## THE PROBLEM:
Excluding any images, copy all of the lines below precisely as written.

## PROVIDED INFORMATION:

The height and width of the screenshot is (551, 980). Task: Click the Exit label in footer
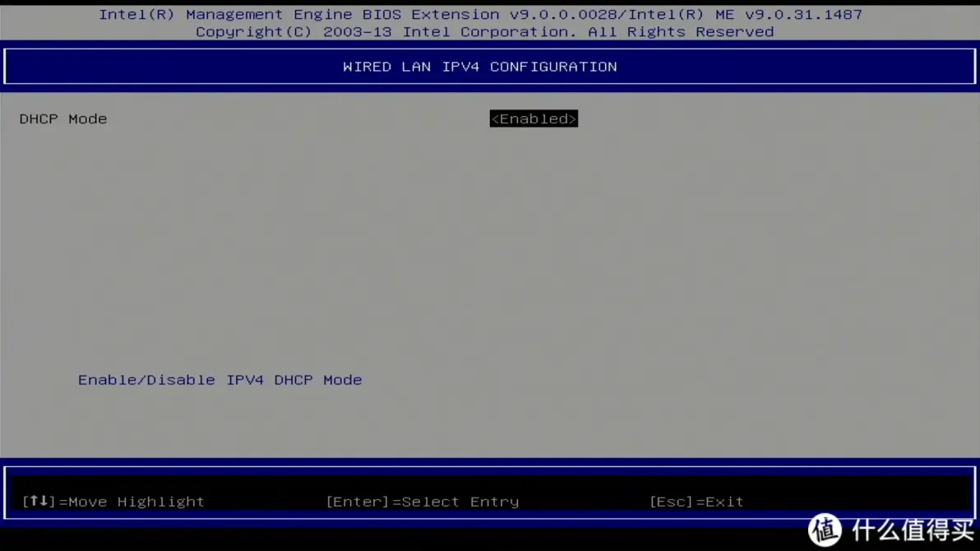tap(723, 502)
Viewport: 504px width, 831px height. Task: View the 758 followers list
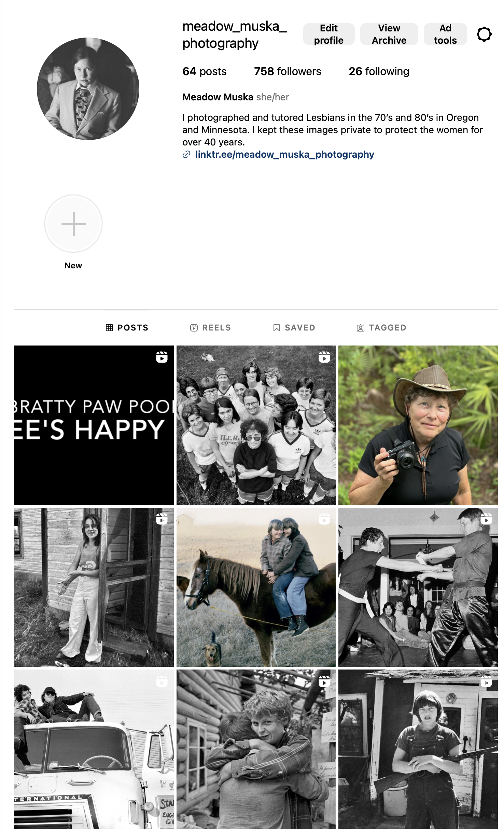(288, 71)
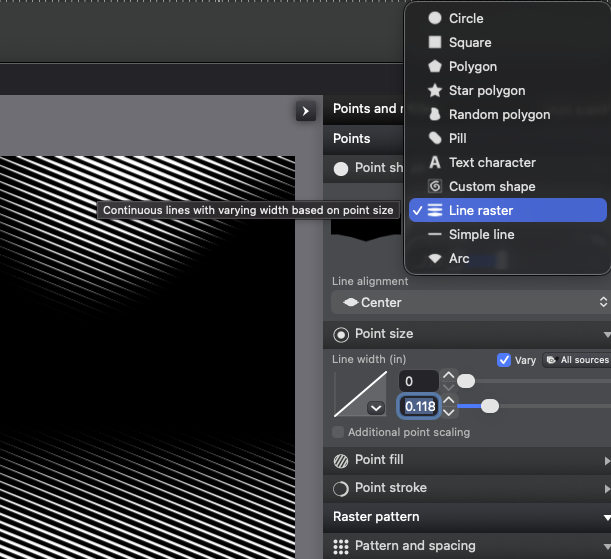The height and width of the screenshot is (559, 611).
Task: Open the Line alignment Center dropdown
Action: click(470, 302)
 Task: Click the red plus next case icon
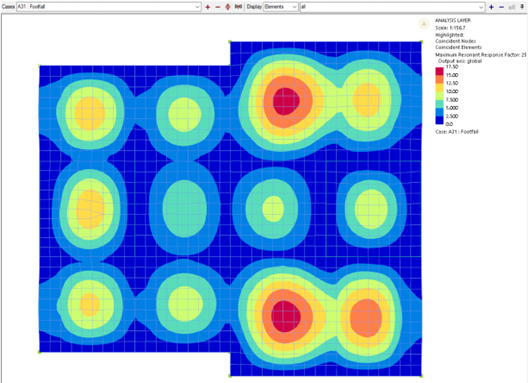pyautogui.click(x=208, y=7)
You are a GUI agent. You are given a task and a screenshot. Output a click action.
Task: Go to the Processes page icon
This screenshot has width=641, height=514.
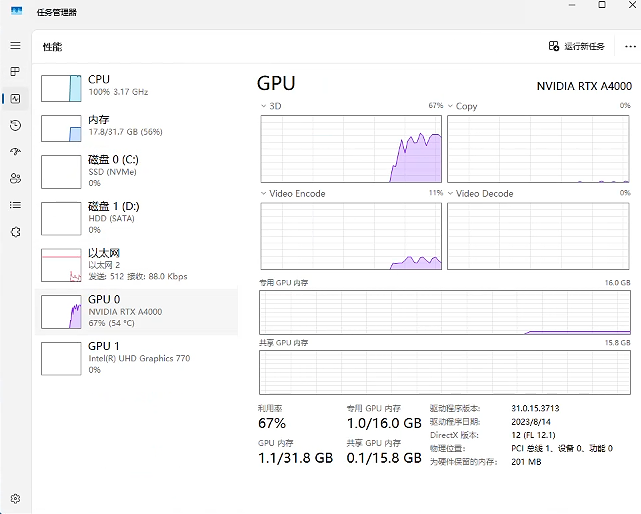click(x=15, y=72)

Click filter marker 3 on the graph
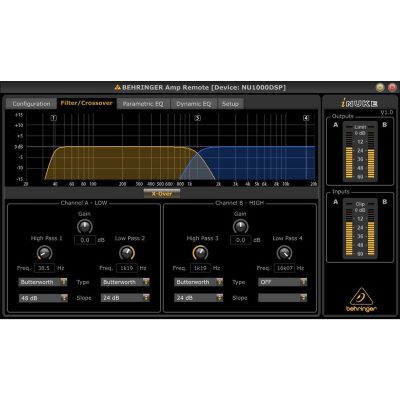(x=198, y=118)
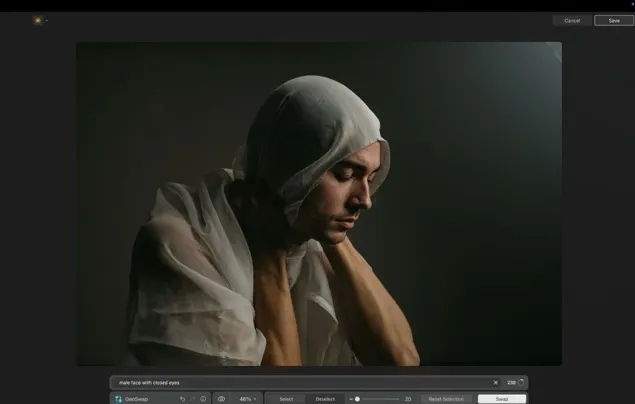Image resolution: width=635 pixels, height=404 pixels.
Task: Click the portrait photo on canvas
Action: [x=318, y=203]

## SOLUTION:
The height and width of the screenshot is (551, 980). Task: Click the Exit label in footer
tap(723, 502)
Viewport: 504px width, 831px height. Task: View the 758 followers list
(288, 71)
The height and width of the screenshot is (559, 611).
Task: Open the Line alignment Center dropdown
Action: click(470, 302)
 Task: Click the red plus next case icon
pyautogui.click(x=208, y=7)
You are a GUI agent. You are given a task and a screenshot. Output a click action.
Task: Go to the Processes page icon
This screenshot has width=641, height=514.
click(x=15, y=72)

Click filter marker 3 on the graph
(x=198, y=118)
Image resolution: width=635 pixels, height=404 pixels.
Task: Click the portrait photo on canvas
Action: [x=318, y=203]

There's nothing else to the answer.